_Aim a_
Reproduce the listing exactly, everything from the line containing "Given: Click the" down to the line containing "Action: (x=60, y=156)", with both of those lines included. Leave the pictures out of your answer.

_Article_
★ ★ ★ ★ ★
IN THE UNITED STATES DISTRICT COURT FOR THE SOUTHERN DISTRICT OF ILLINOIS
January 13, 2006
JOHN FORNESS, JARED KNOCKER, ESTHER RINKER, DWAYNE SHAW, KENDRA HORGAN, TERI MOORE, AND LARRY AGNE, PLAINTIFFS,
CROSS COUNTRY BANK, INC. AND APPLIED CARD SYSTEMS, INC., DEFENDANTS.
The opinion of the court was delivered by: Herndon, District Judge
MEMORANDUM AND ORDER
Before the Court is a motion submitted by Plaintiffs John Forness, Jared Knocker, Esther Rinker, Dwayne Shaw, Kendra Horgan, Teri Moore, and Larry Agne (together, "Plaintiffs") to remand this case to state court. (Doc. 16.) Defendants Cross Country Bank and Applied Card Systems (together, "Defendants") respond in opposition. (Doc. 20.) A hearing was held in this matter on January 4, 2006. For the following reasons, the Court denies Plaintiffs' motion.
Plaintiffs are a group of consumers who allege that Defendants "committed a variety of unfair and deceptive trade practices." (Doc. 2, Pls. Compl., ¶ 8.) Defendants are affiliated Delaware corporations engaged in the business of providing credit-card services to individuals. Plaintiffs allege three Counts of wrongdoing against Defendants: the first arises out of the Illinois Fraud and Deceptive Practices Act, 815ILL.COMP.STAT. 505/01 et seq. ("IFDPA"); the second is for unjust enrichment and restitution; and the third is for breach of the covenant of good faith and fair dealing. (Doc. 2, Pls. Compl., pp. 8-9.)
★ ★ ★ ★ ★
Records for locating displayed items
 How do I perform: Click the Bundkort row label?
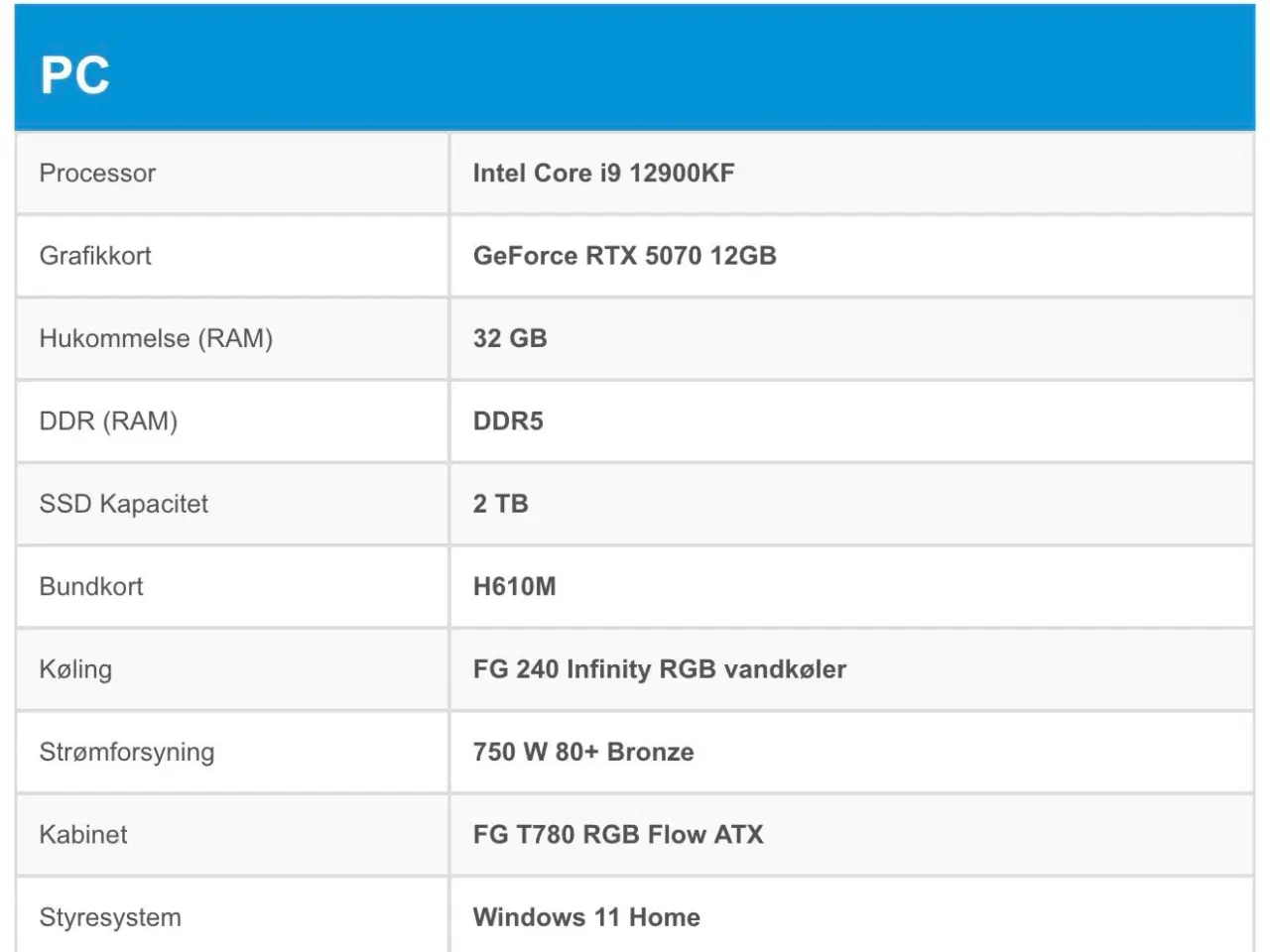click(x=91, y=586)
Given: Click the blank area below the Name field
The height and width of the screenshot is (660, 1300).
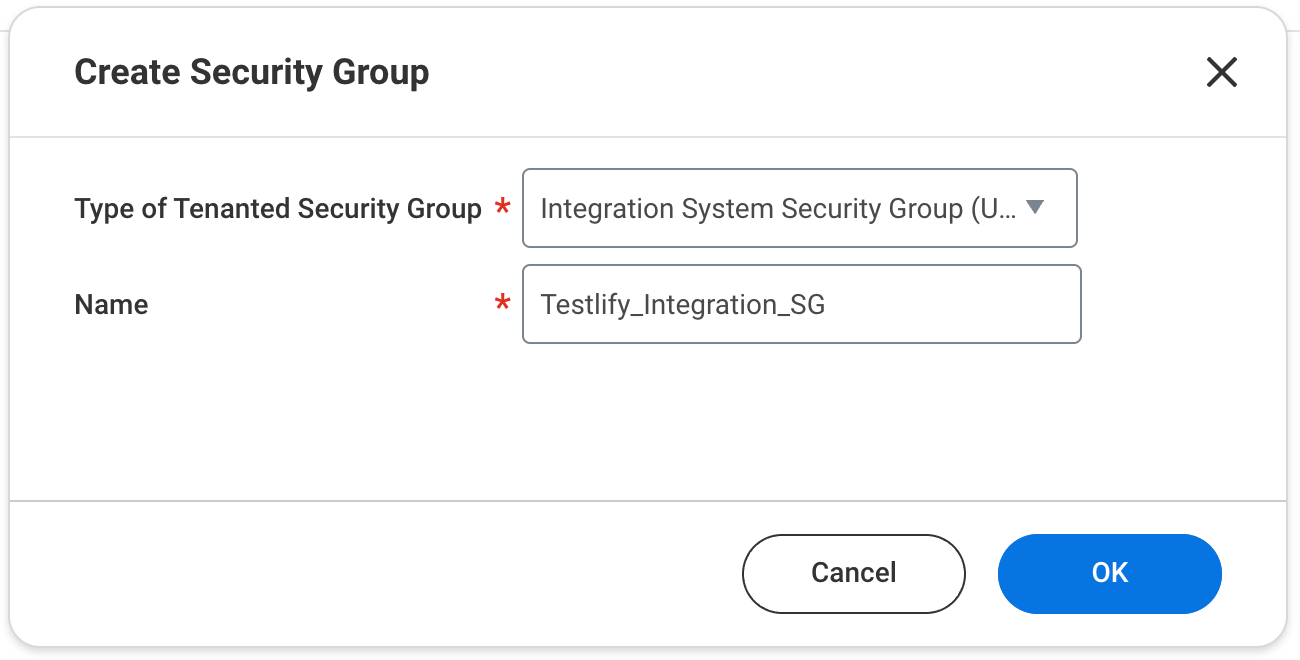Looking at the screenshot, I should (x=640, y=420).
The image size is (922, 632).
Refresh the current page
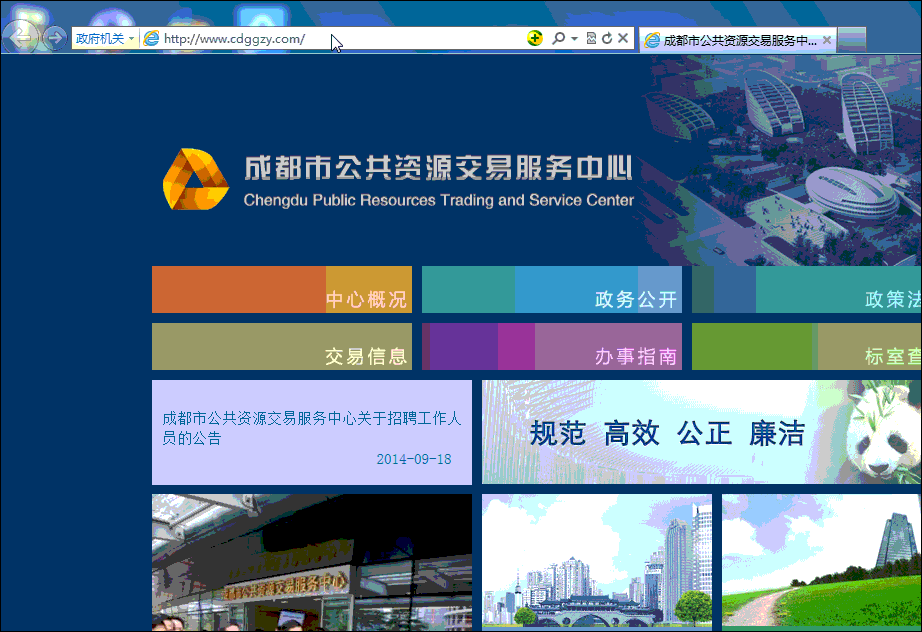pyautogui.click(x=606, y=38)
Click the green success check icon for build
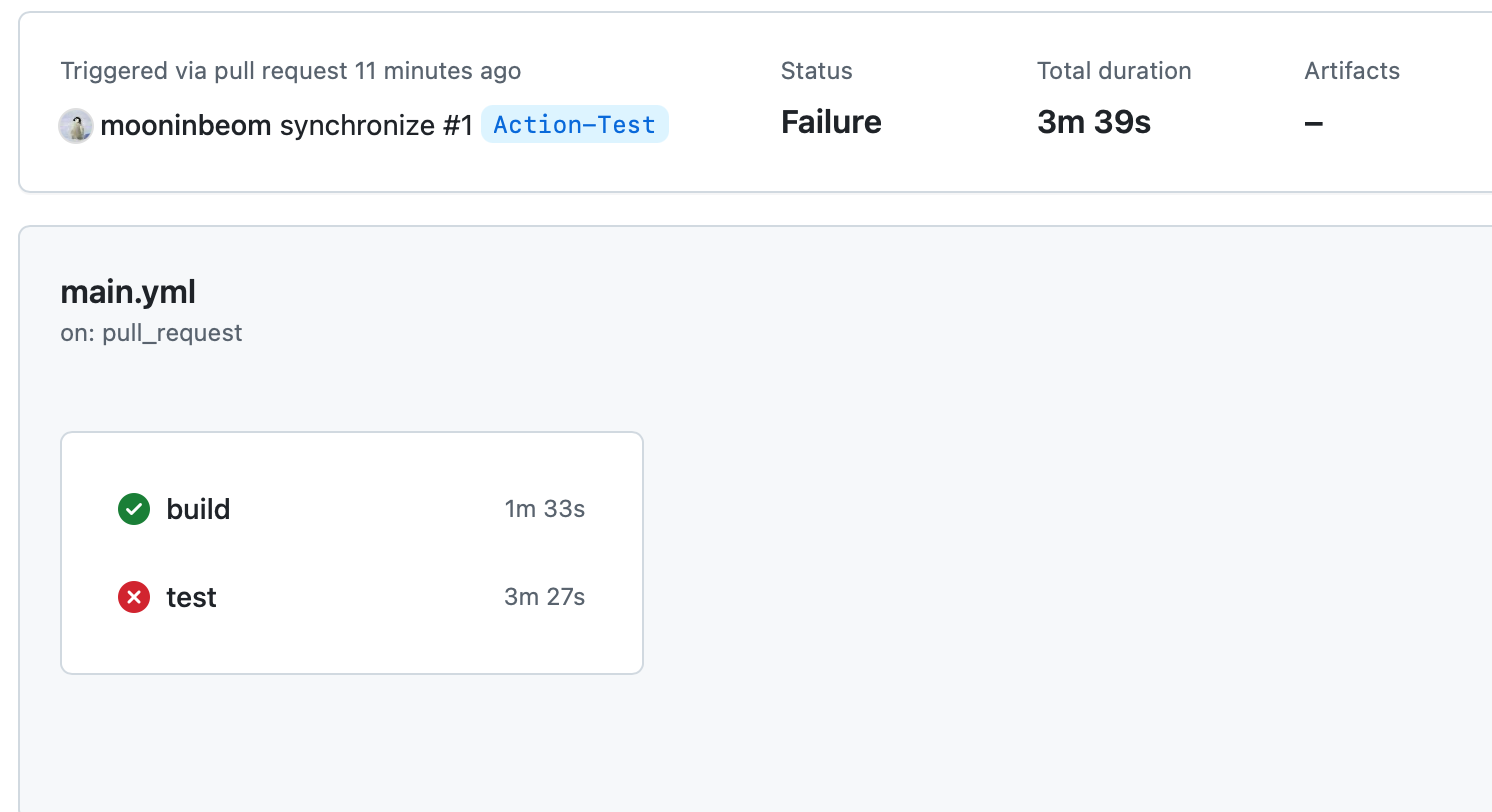Viewport: 1492px width, 812px height. 134,509
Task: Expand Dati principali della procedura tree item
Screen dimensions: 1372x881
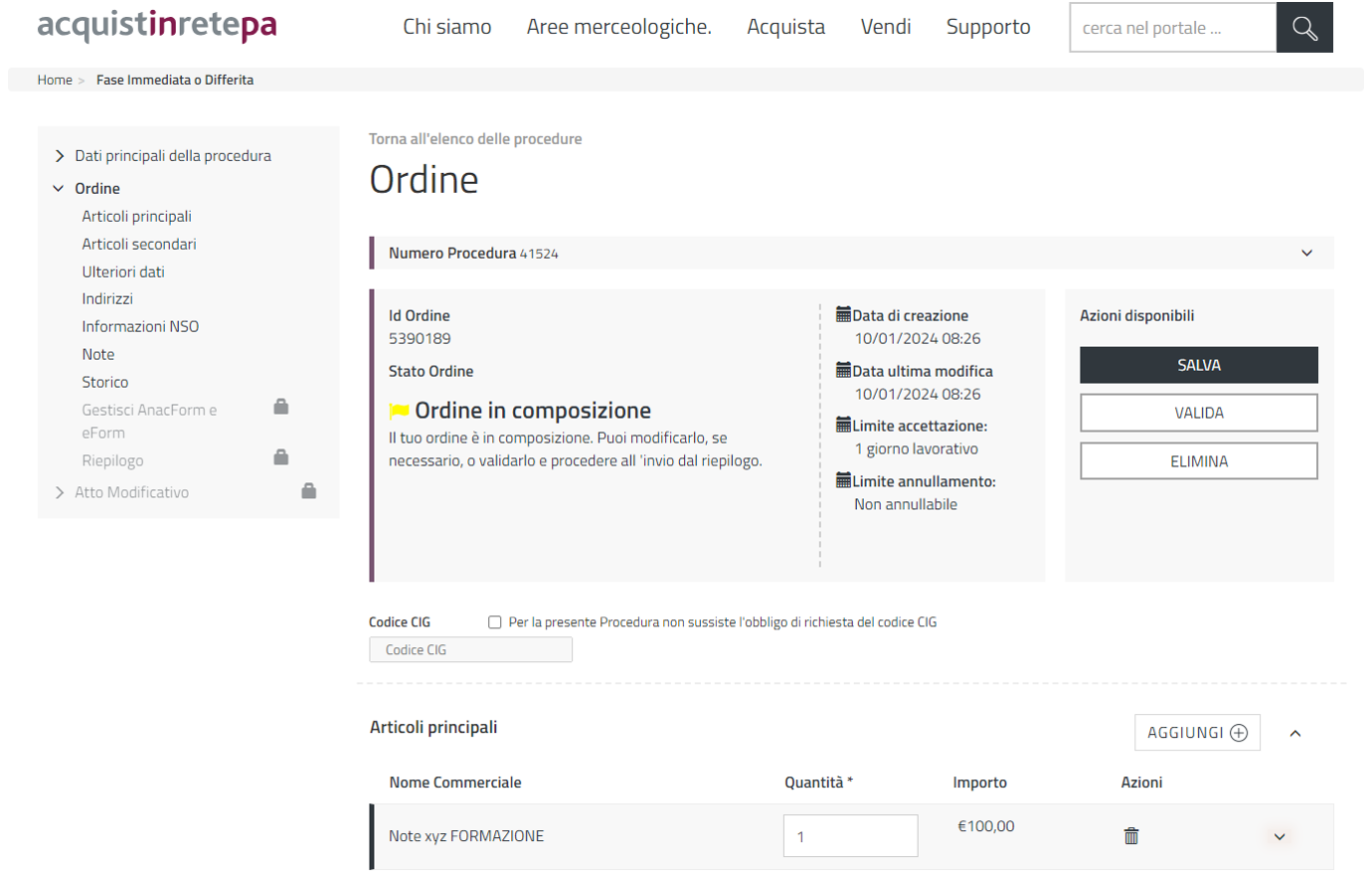Action: (x=60, y=156)
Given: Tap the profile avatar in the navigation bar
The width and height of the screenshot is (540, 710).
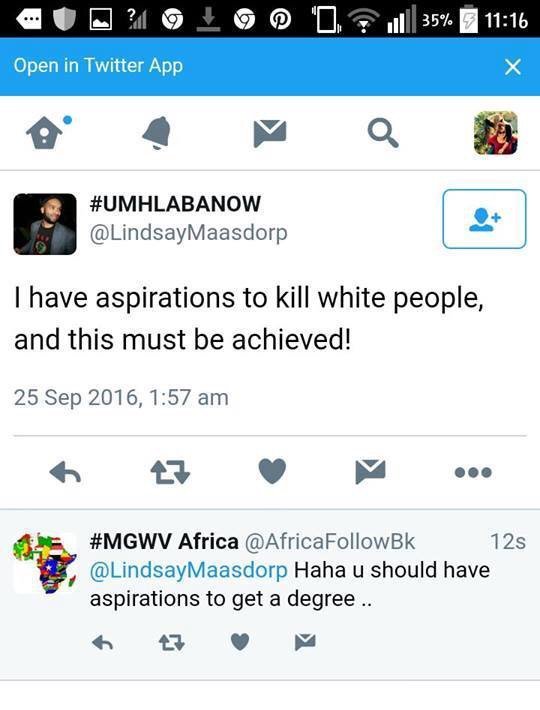Looking at the screenshot, I should [496, 133].
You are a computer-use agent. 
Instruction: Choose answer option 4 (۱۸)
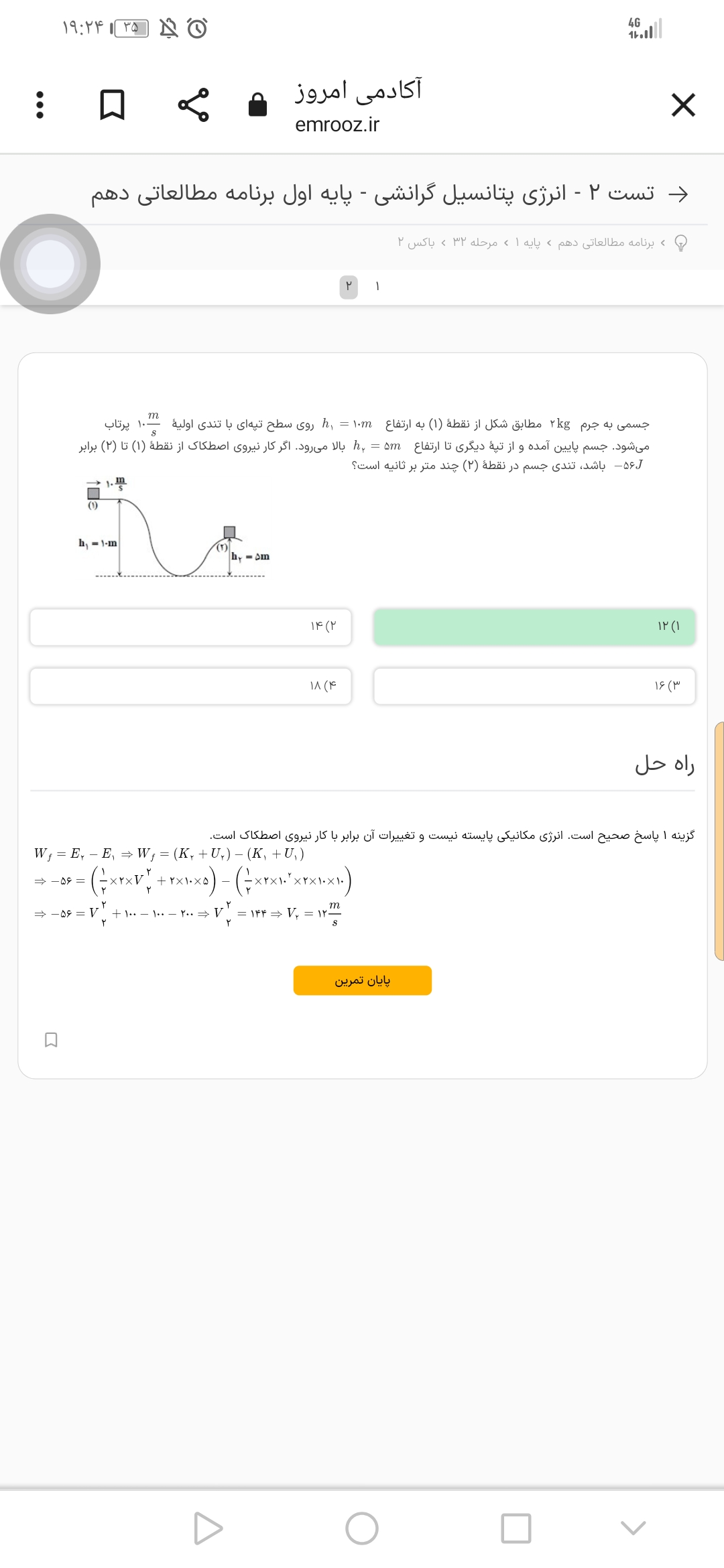[190, 685]
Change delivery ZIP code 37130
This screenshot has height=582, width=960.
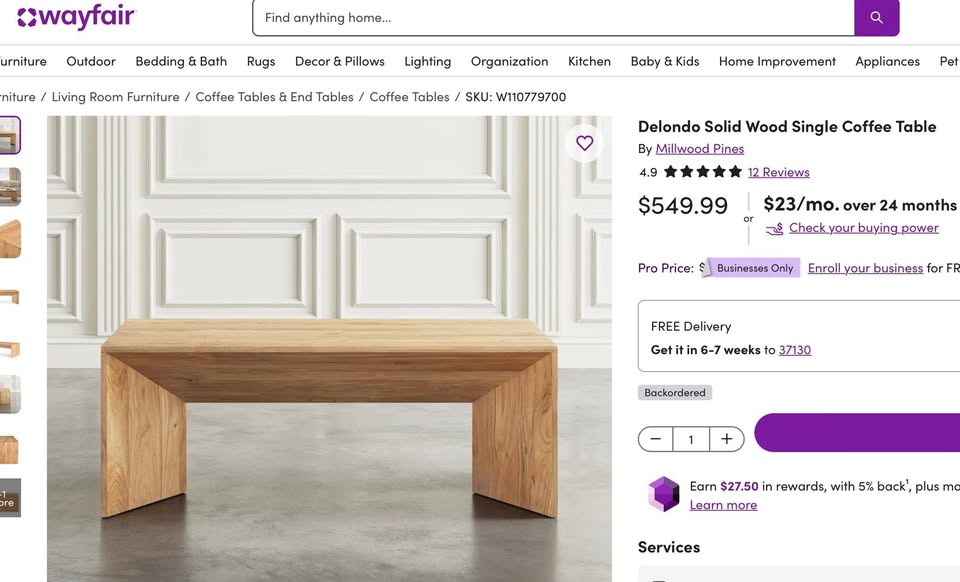795,349
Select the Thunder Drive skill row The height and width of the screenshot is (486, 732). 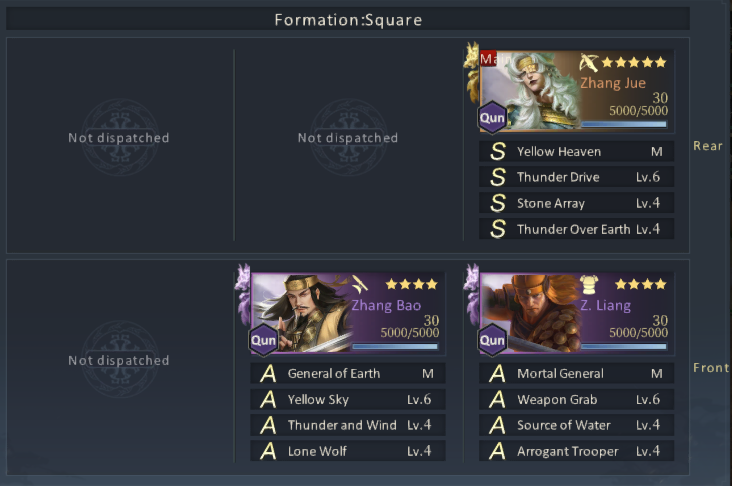[577, 177]
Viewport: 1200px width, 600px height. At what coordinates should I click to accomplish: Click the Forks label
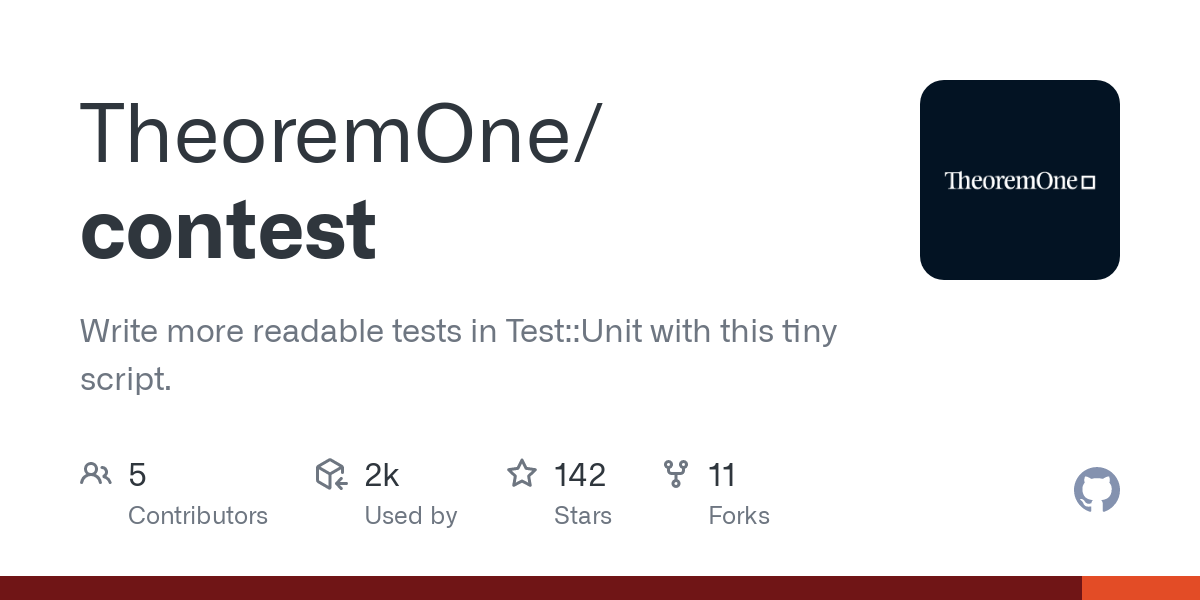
★ ★ ★ ★ ★
_Aim b_
From the court order above, write out everything from "Plaintiffs are a" down to "Compl., pp. 8-9.)", word for word.

_Written response a_
Given: Click the blank area below the Name field
The height and width of the screenshot is (660, 1300).
Looking at the screenshot, I should (x=640, y=420).
The image size is (922, 632).
Refresh the current page
pyautogui.click(x=606, y=38)
Click the green success check icon for build
Viewport: 1492px width, 812px height. 134,509
Task: Expand Dati principali della procedura tree item
Screen dimensions: 1372x881
Action: (x=60, y=156)

_Written response b_
Plaintiffs are a group of consumers who allege that Defendants "committed a variety of unfair and deceptive trade practices." (Doc. 2, Pls. Compl., ¶ 8.) Defendants are affiliated Delaware corporations engaged in the business of providing credit-card services to individuals. Plaintiffs allege three Counts of wrongdoing against Defendants: the first arises out of the Illinois Fraud and Deceptive Practices Act, 815ILL.COMP.STAT. 505/01 et seq. ("IFDPA"); the second is for unjust enrichment and restitution; and the third is for breach of the covenant of good faith and fair dealing. (Doc. 2, Pls. Compl., pp. 8-9.)